2.Study on Preparation and in vitro Release Characteristic of Ursolic Acid/PF 127/TPGS-doxorubicin Mixed Nanomicelles
Yangyang CHEN ; Xue GENG ; Zihui QU ; Xueying LI ; Qi WANG ; Yuanzi HUO ; Ruoyi HAO ; Xueying YAN
China Pharmacy 2019;30(20):2789-2795
OBJECTIVE: To prepare Ursolic acid (UA)/Pluronic F127 (PF127)/TPGS-doxorubicin (DOX) mixed nanomicelles, and to characterize it and study its in vitro release behavior. METHODS: UA/PF127/TPGS nanomicelles were prepared by thin film hydration method. Using encapsulation efficiency of UA as index, combined with the results of single factor tests, L9(34) orthogonal test was used to optimize drug dosage of UA, molar ratio of PF127 to TPGS, hydration temperature and hydration volume, validation test was performed.
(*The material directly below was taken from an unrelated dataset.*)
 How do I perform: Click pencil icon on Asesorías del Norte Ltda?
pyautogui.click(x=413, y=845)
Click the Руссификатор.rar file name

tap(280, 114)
On the basis of succinylated TPGS, TPGS-DOX was synthesized and mixed with UA/PF127/TPGS to prepare UA/PF127/TPGS-DOX mixed nanomicelles, the appearance, particle size and critical micelle concentration (PF127/TPGS) were investigated. The drug release behavior was examined by dialysis bag diffusion method. RESULTS: The optimal preparation technology of UA/PF127/TPGS nanomicelles was as follows as drug dosage of UA 8 mg, molar ratio of PF127 to TPGS 3 ∶ 7, hydration temperature 50 ℃, hydration volume 4 mL. Average encapsulation efficiency of UA in nanomicelles was 89.00% (RSD=0.43%, n=3). The prepared UA/PF127/TPGS-DOX mixed nanomicelles solution was clear with opalescence. The nanomicelles were spherical and uniform in size; average particle size was (115.00±9.42) nm; critical micelle concentration of PF127/TPGS (molecular ratio 3 ∶ 7) was 0.001 3%. The in vitro drug release of UA and DOX in the mixed nanomicelles was significantly slowed down, compared with raw materials or substance control. The drug release process of the two drugs in the nanomicelles conformed to Weibull equation. CONCLUSIONS: UA/PF127/TPGS-DOX mixed nanomicelles are successfully prepared with uniform particle size, good stability and good sustained-release effect.